Pinhole Resources

Thursday, February 18, 2021

Pinholey self-portraits while reading books on photography

There was a problem with a light leak in the 4x5 Pinhole Lab Camera. I had fixed it but I loaded the camera and left it out in the sun for three days to make sure. It didn’t seem right to mix some developer for just one sheet so I had to come up with a project for this camera.

It’s also still very cold, so it had to be something that could be done indoors. The light leak hadn’t shown itself under less bright light. It would probably be OK. (The camera did turn out to be light-tight.)

I’ve been following the discussions lately in the Facebook group Photography Books and Theory but really haven’t had much to contribute. I worked my whole adult life in college libraries and read most of their TR classification, so I never had much incentive to buy photography books on my own. I do have a modest collection which I haven’t looked at for some time. The idea came to me to do a series of self-portraits while reading them.

I am still interested in experimenting with ultra-wide angle so I decided to use the 36mm setting. I also wanted to make sure I could reach the shutter from where I was sitting.

I’ve been getting a little sick of all the discussions about how to get the sharpest image with a pinhole camera and I’m starting to wonder if a lot of these people wouldn’t be better off just using a lens. In order to be as pinholey as possible I used the .55mm pinhole despite it’s being much larger than optimal at 36mm from the image plane. Since this was going to be inside, I also didn’t want to make hours long exposures. This set-up at ultra-fast f64 would help accomplish this.

* **What to do**:
1) From the pinhole self-portrait post, retype the passage that begins at the words "I am still interested" and stops after "help accomplish this.".
2) In the pinhole self-portrait post, where did the writer work their whole adult life?
3) Write what comes next in the post about pinhole self-portraits made while reading photography books, picking up right after its final sentence.

* **Entries supplied**:
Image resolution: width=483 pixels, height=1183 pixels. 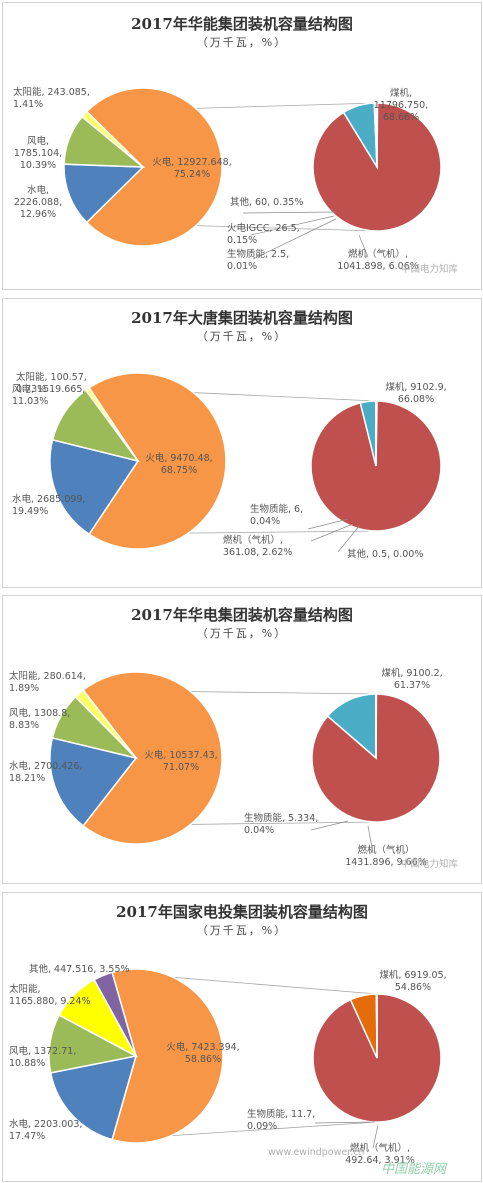 I want to click on data-label-solar: 太阳能, 1165.880, 9.24%, so click(x=50, y=995).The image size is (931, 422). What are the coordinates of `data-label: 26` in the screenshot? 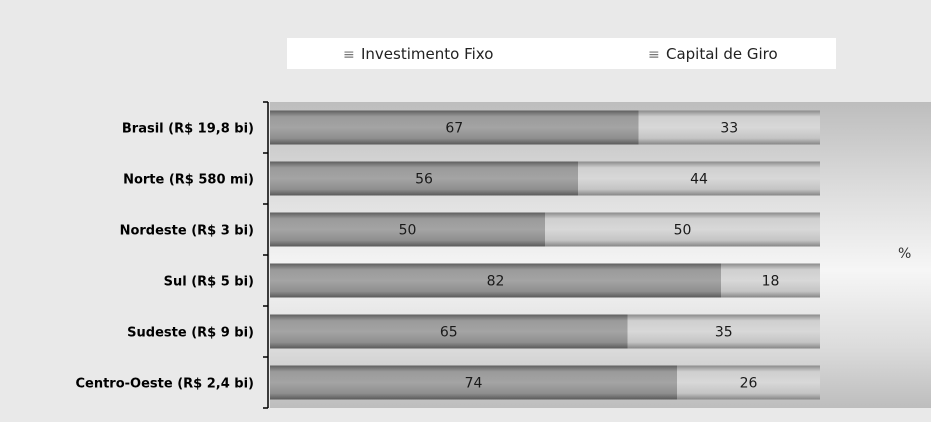 It's located at (749, 384).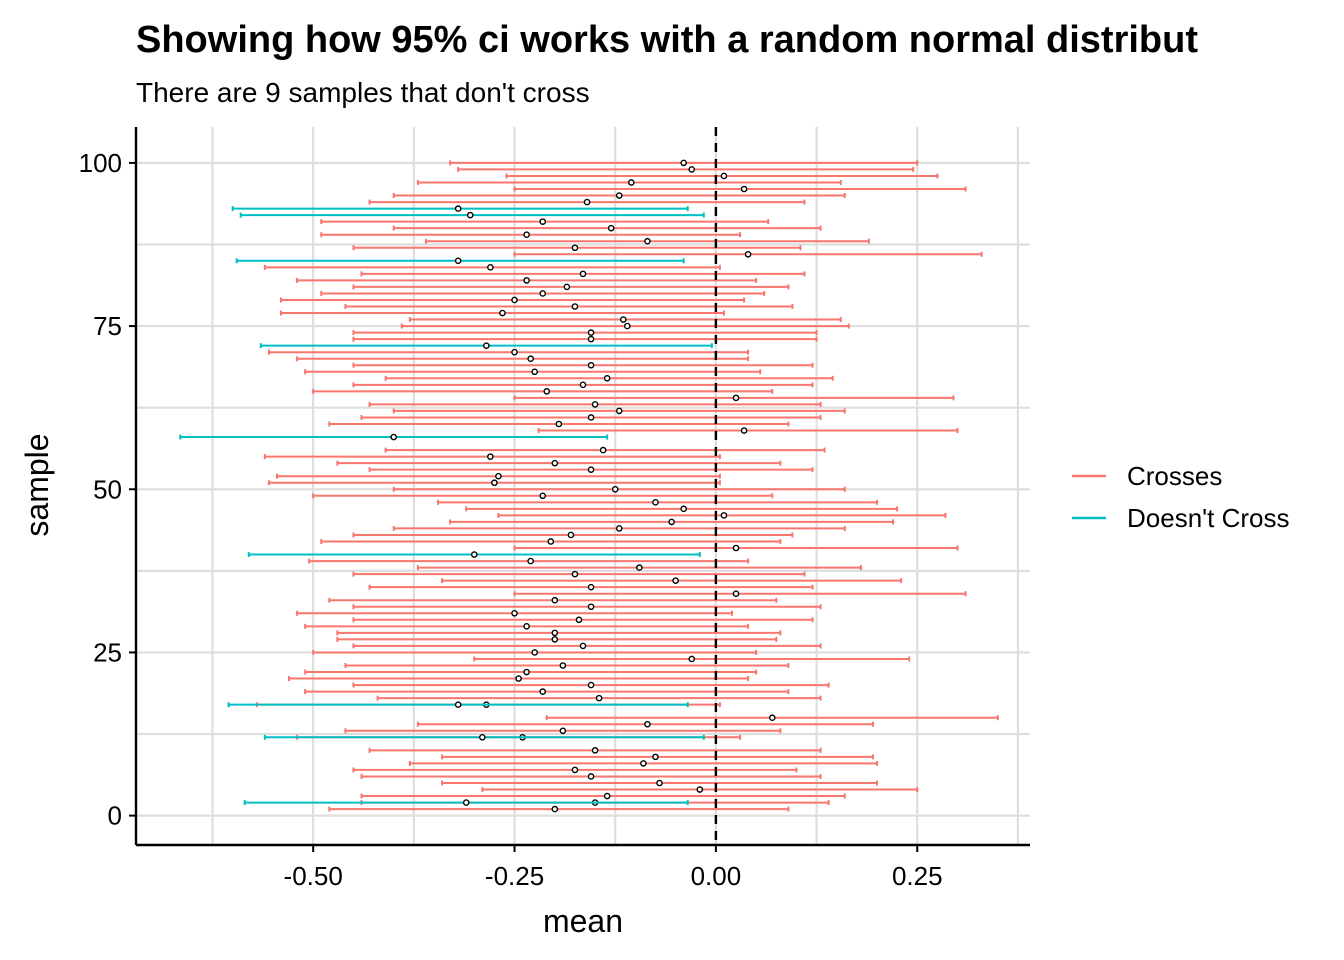 Image resolution: width=1344 pixels, height=960 pixels. I want to click on x-tick-label: -0.25, so click(514, 876).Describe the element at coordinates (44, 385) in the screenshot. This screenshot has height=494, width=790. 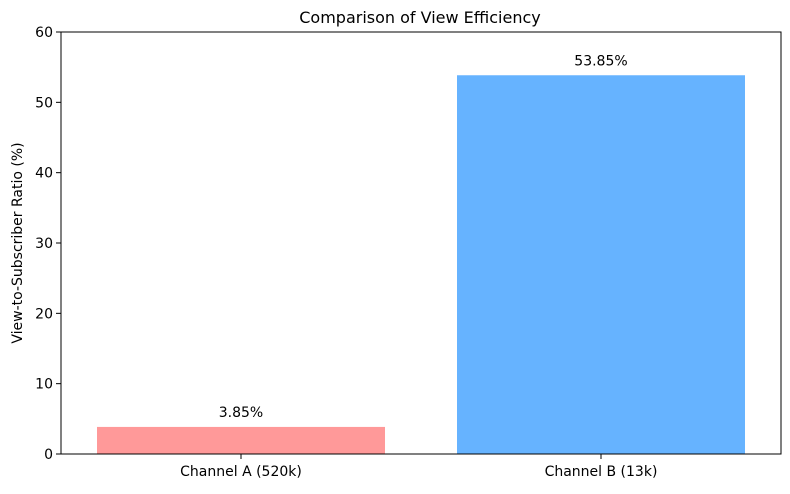
I see `y-tick-label: 10` at that location.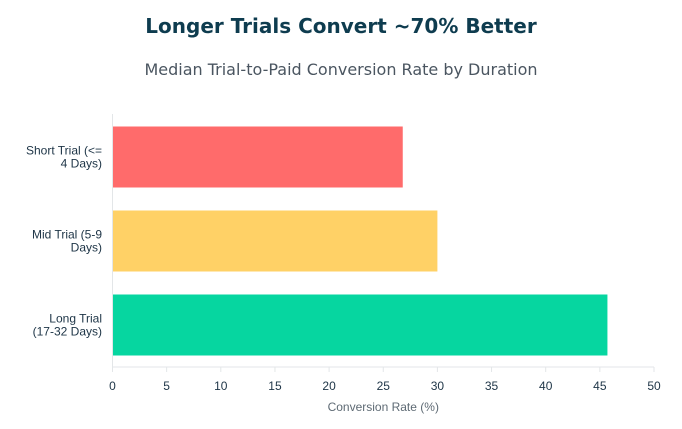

* **Written responses**:
1)
I am still interested in experimenting with ultra-wide angle so I decided to use the 36mm setting. I also wanted to make sure I could reach the shutter from where I was sitting.

I’ve been getting a little sick of all the discussions about how to get the sharpest image with a pinhole camera and I’m starting to wonder if a lot of these people wouldn’t be better off just using a lens. In order to be as pinholey as possible I used the .55mm pinhole despite it’s being much larger than optimal at 36mm from the image plane. Since this was going to be inside, I also didn’t want to make hours long exposures. This set-up at ultra-fast f64 would help accomplish this.

2) In college libraries.

3)
The Pencil of Nature by William Henry Fox Talbot. Facsimile edition by Da Capo Press, 1969. Originally published in 1844. During the exposure I chose to start reading with Plate VI, The Open Door, which contains a quote which has always inspired me:

We have sufficient authority in the Dutch school of art, for taking as representation scenes of daily and familiar ocurrence. A painter’s eye will often be arrested where ordinary people see nothing remarkable. A casual gleam of sunshine or a shadow thrown across his path, a time-withered oak, or a moss-covered stone may awaken a train of thoughts and feelings, and picturesque imaginings.

The scene is the dining room table and is very underexposed except for the book and the window. That may be appropriate since Talbot’s first negative was a silhouette of a window at Lacock Abbey.  


Photography: adapted from the Life Library of Photography. Barbara London Upton with John Upton. 3rd  Ed. Little, Brown and Company 1985.  Earlier editions of this book were the text book for the first photography class I took and for the class I taught in the art department at Knox College. I was reading from Section 3 on Lenses where they use pinhole images by Ansel Adams under the heading Why lenses are needed. Not very convincing in my opinion. This was at the kitchen table since much of it reads like a cookbook.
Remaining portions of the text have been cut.